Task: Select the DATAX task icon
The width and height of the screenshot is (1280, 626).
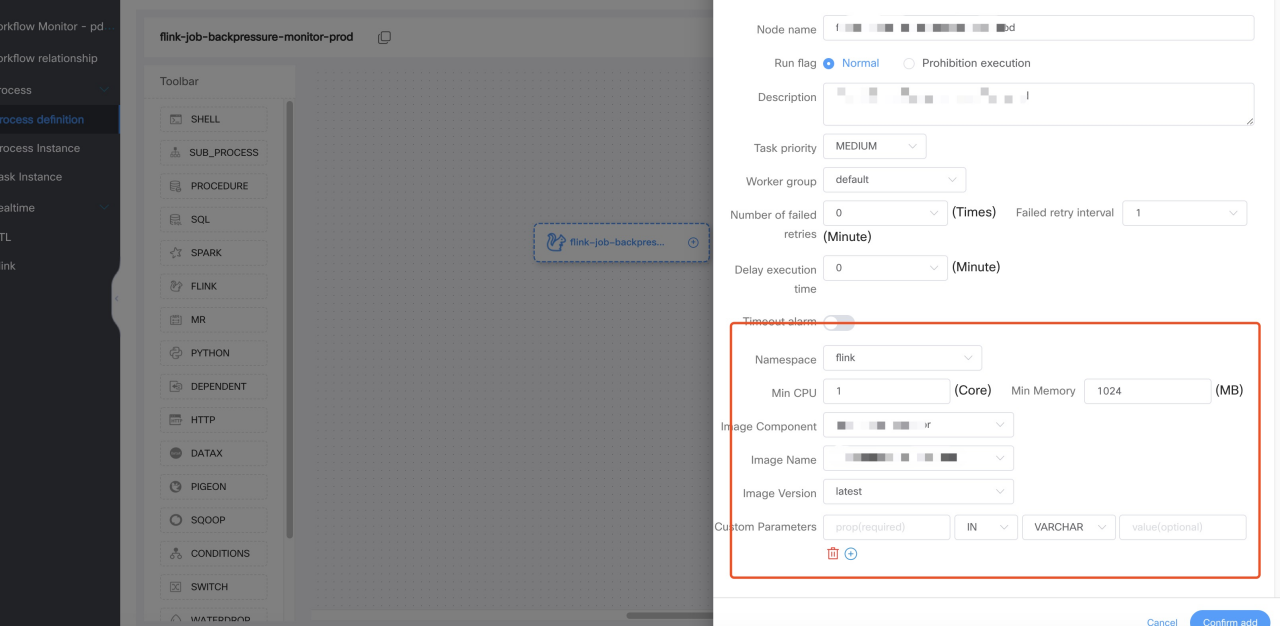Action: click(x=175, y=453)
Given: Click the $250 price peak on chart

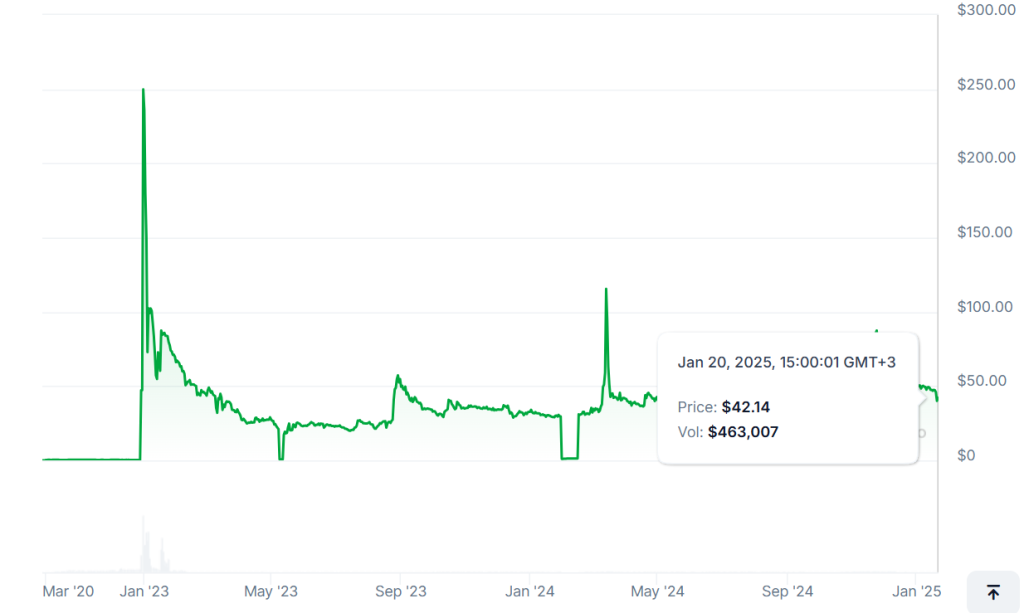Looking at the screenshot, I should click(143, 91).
************
The expected result is every record above, word for word, with no pictures in it.

Task: Select the DATAX task icon
The width and height of the screenshot is (1280, 626).
Action: click(x=175, y=453)
Given: Click the $250 price peak on chart

Looking at the screenshot, I should click(143, 91).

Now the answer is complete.